** begin Passage shown **

I am working on a lambda that converts a CSV file landed in Bucket-A(source) to NDJSON and move it to Bucket-B(destination)
The below logic works fine as expected for small files, but my CSV files are expected to be over 200 MB, and some about 2.5GB, and this logic times out even when lambda is set to max time-out.
I was looking at a post, that was talking about using lambda tmp space to directly write/append the info to a file, which can be uploaded to S3, but the max size of the tmp space is about ~500 MB
Thank you for reading through.
Any help to tackle this is greatly appreciated.
import boto3
import ndjson
import csv
from datetime import datetime, timezone
from io import StringIO
import os
def lambda_handler(event, context):
errMsg = None
target_resp_list = []
l_utcdatetime = datetime.utcnow()
l_timestamp = l_utcdatetime.strftime('%Y%m%d%H%M%S')
s3 = boto3.resource('s3')
s3_client = boto3.client('s3')
dynamodb = boto3.resource('dynamodb', region_name=os.environ['AWS_REGION'])
for record in event["Records"]:
# Source bucket and key of the new file landed
source_bucket = record["s3"]["bucket"]["name"]
source_key = record["s3"]["object"]["key"]
source_file_name = source_key.split("/")[-1].split(".")[0]
bucket = s3.Bucket(source_bucket)
obj = bucket.Object(key=source_key)
response = obj.get()
records = StringIO(response['Body'].read().decode())

** end Passage shown **
** begin Record extracts **

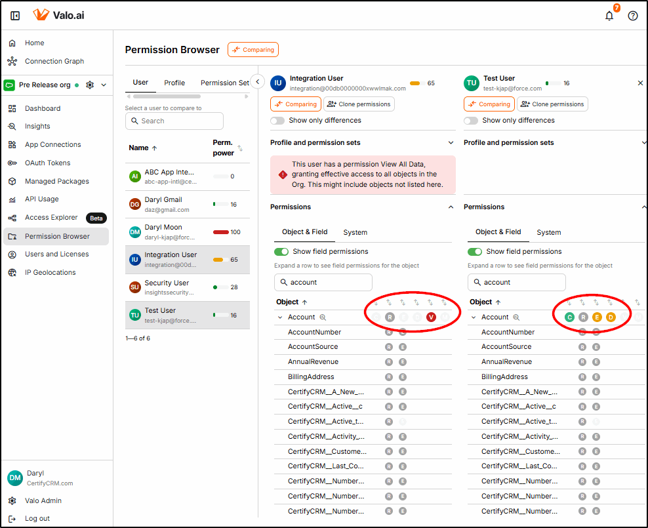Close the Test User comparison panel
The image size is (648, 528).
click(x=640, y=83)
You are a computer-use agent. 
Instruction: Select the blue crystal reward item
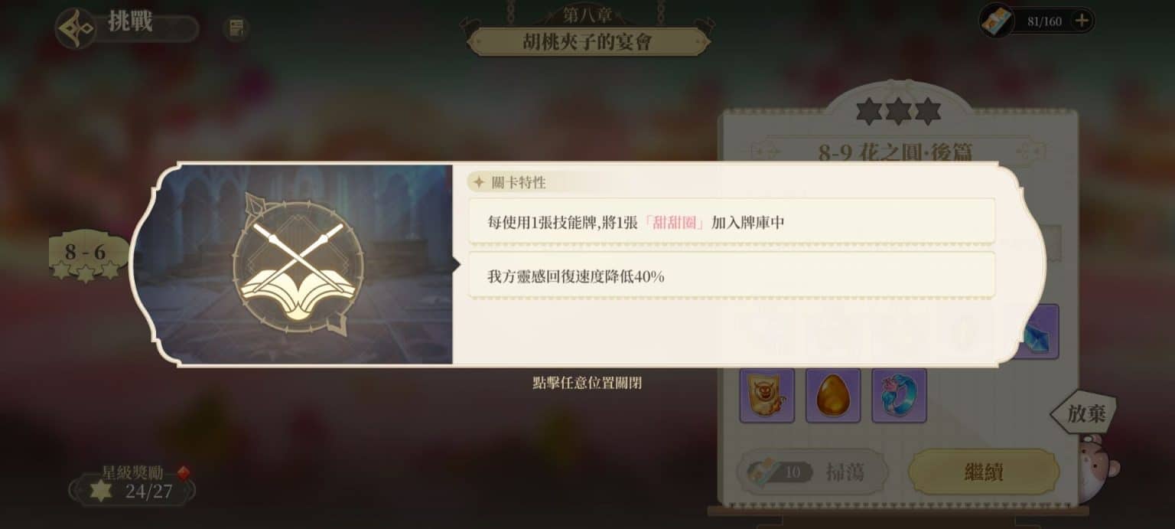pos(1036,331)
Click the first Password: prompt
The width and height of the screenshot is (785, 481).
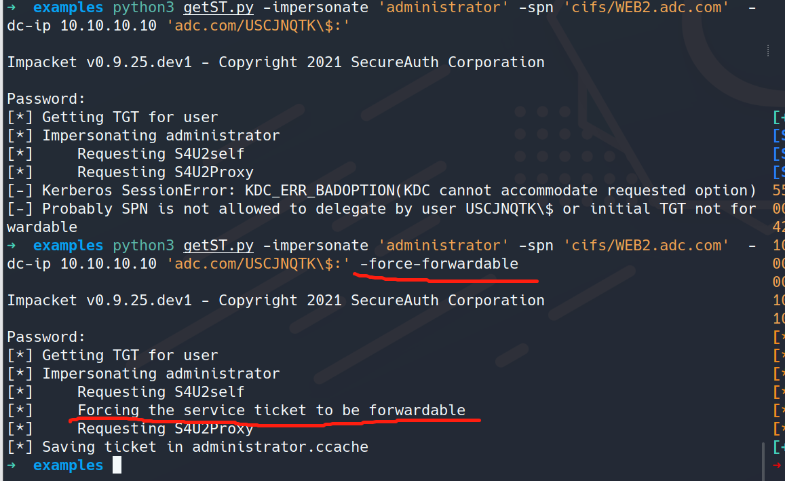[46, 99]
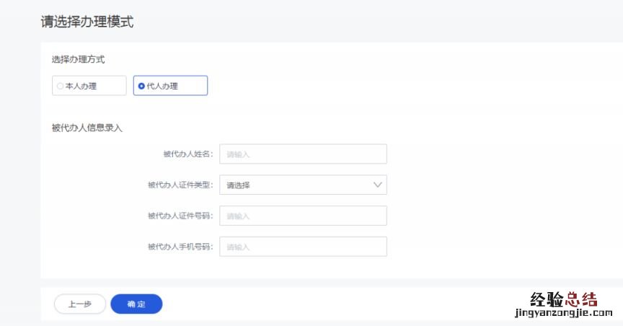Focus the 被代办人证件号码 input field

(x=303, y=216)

** end Record extracts **
** begin Record extracts **

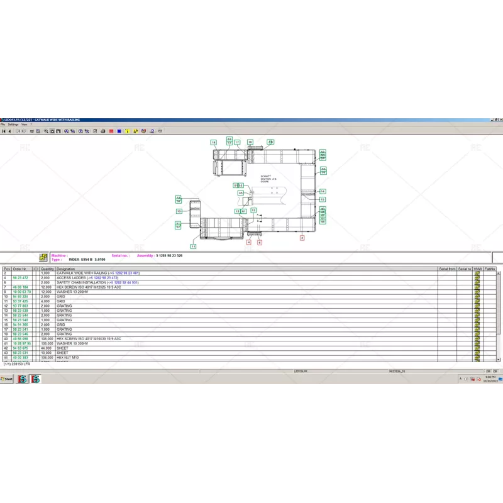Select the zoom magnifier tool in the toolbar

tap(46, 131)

** end Record extracts **
** begin Record extracts **

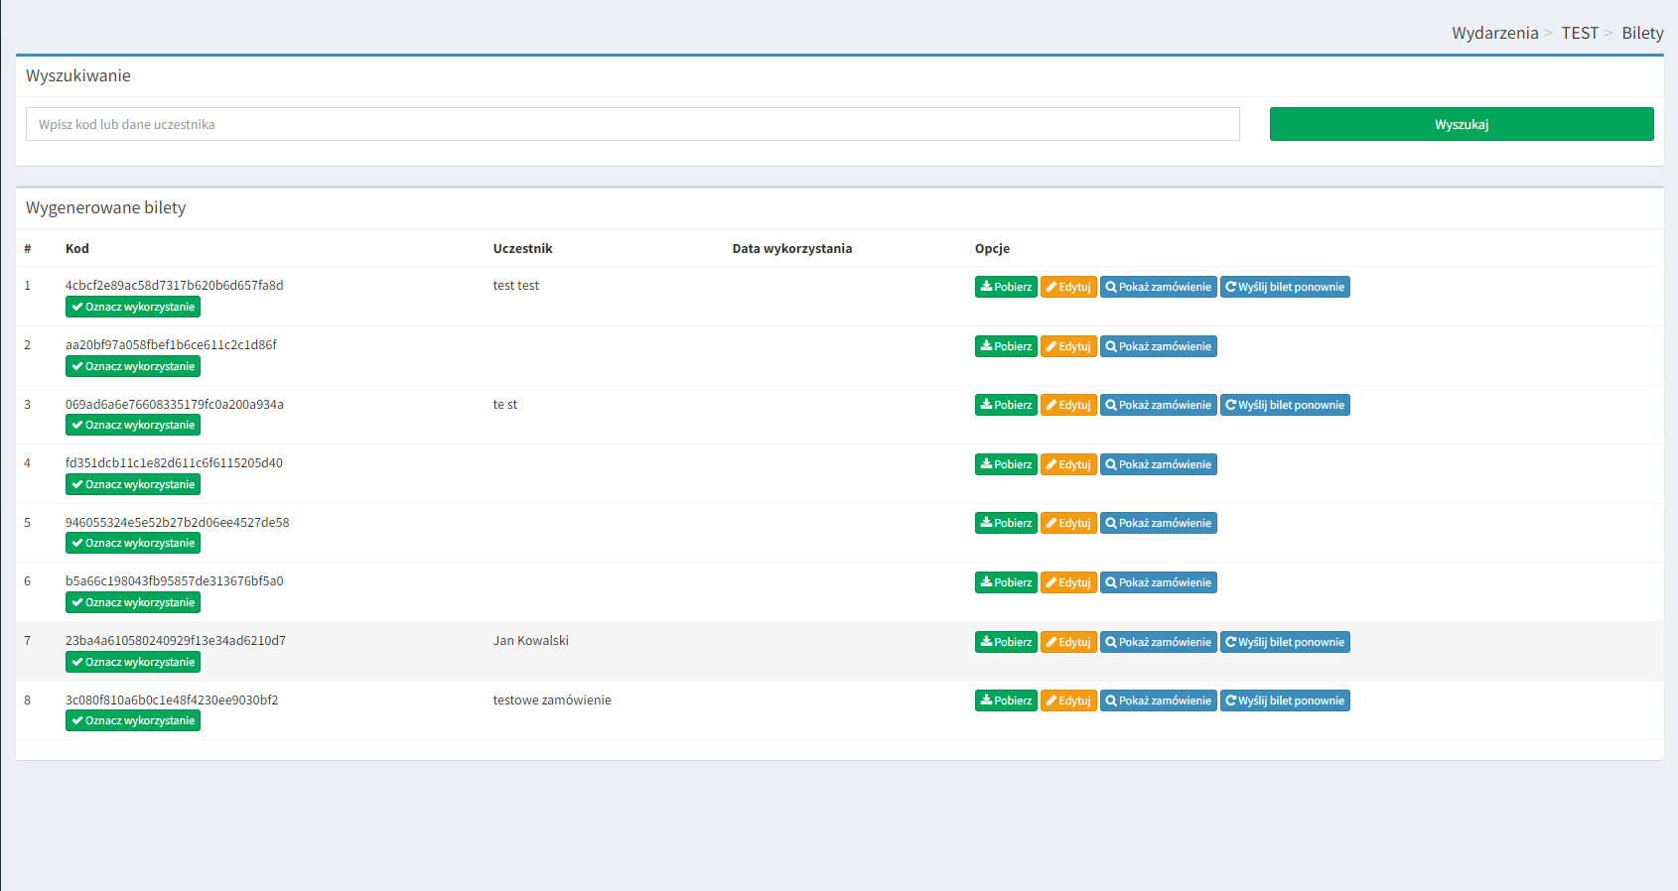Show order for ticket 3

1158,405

** end Record extracts **

What the task requires:
Extend the code in the post about converting CSV files to NDJSON with Lambda, picking up right after its final line, records = StringIO(response['Body'].read().decode()).

The answer:
# loop through the csv records and add it to the response list, while adding the snapshot_datetime to each record
for row in csv.DictReader(records):
row['source_snapshot_datetime'] = f'{l_utcdatetime}'
target_resp_list.append(row)
# The below attributes are used in copying the ndjson file to the destination bucket
l_target_bucket = os.getenv("TargetBucket")
l_target_prefix = os.getenv("TargetPrefix")
l_target_key = f"{l_target_prefix}/{source_file_name}_{l_timestamp}.ndjson"
# Moving the ndjson file to Snowflake staging bucket
try:
s3_client.put_object(Body=ndjson.dumps(target_resp_list),
Bucket=l_target_bucket,
Key=l_target_key
)
print("File moved to destination bucket.")
except Exception as ex1:
errMsg = f"Error while copying the file from source to destination bucket - {ex1}"
# Raise exception in case of copy fail
if errMsg is not None:
raise Exception(errMsg)